Tortura

Lá fora decorria uma tempestade como não havia memória. Intercalavam-se raios e relâmpagos, caia chuva só muito espaçadamente quando não calhava de cair granizo, já o vento corria com força, vergastando os ramos das árvores sem pudor.

Enquanto isso, certos jovens mantiveram o hábito de se encontrarem, ao anoitecer, naquele salão de convívio - divisão principal de um importante ateneu, cujo estatuto de membro herdaram do pai ou do avô. Lacravam a divisão por dentro até ao amanhecer.

Formavam um circulo curioso de ociosos pachorrentos muito vocacionados para os prazeres da vida e pouco inclinados para o trabalho. Eram jovens, rapazes e raparigas, cheios de entusiasmo e de ideias mal paridas que estavam ali confortavelmente acomodados sabendo que o futuro estava sem qualquer dúvida assegurado.
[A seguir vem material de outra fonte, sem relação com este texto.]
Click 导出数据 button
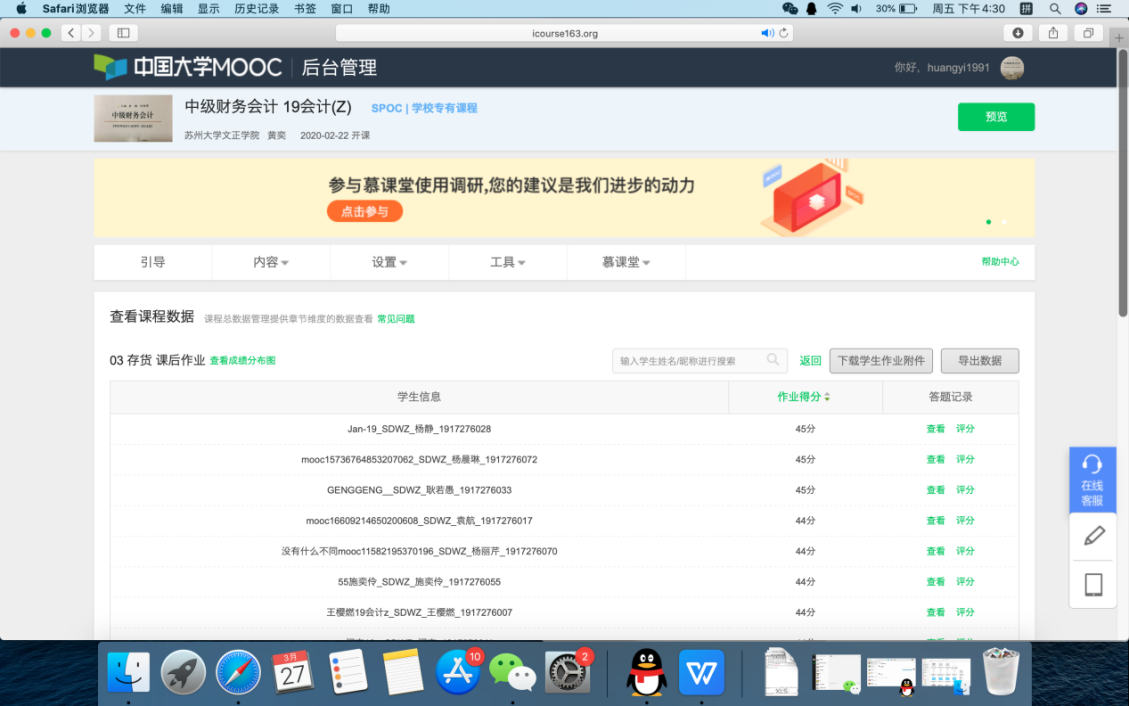Image resolution: width=1129 pixels, height=706 pixels. (x=979, y=361)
Fumavam, bebiam licores, comiam docinhos secos e contavam piadas para se rirem até à exaustão. Quando se abeiravam desse ponto de açúcar chamado tédio sabiam, no seu íntimo, que estava perto o momento de porem à prova o modo de vida que tinham elegido.

Costumavam então imaginar como podiam converter o espaço onde estavam num antro de tortura medieval que descreviam, à vez, com detalhe e em voz alta a todos os outros convivas. Era nesta altura, que temendo o pior, um deles enlouquecia com angústia. Os restantes revigoravam-se com a falta de coragem do louco que tinha levado a brincadeira mais longe que os demais e assim a festa continuava e o tédio desaparecia.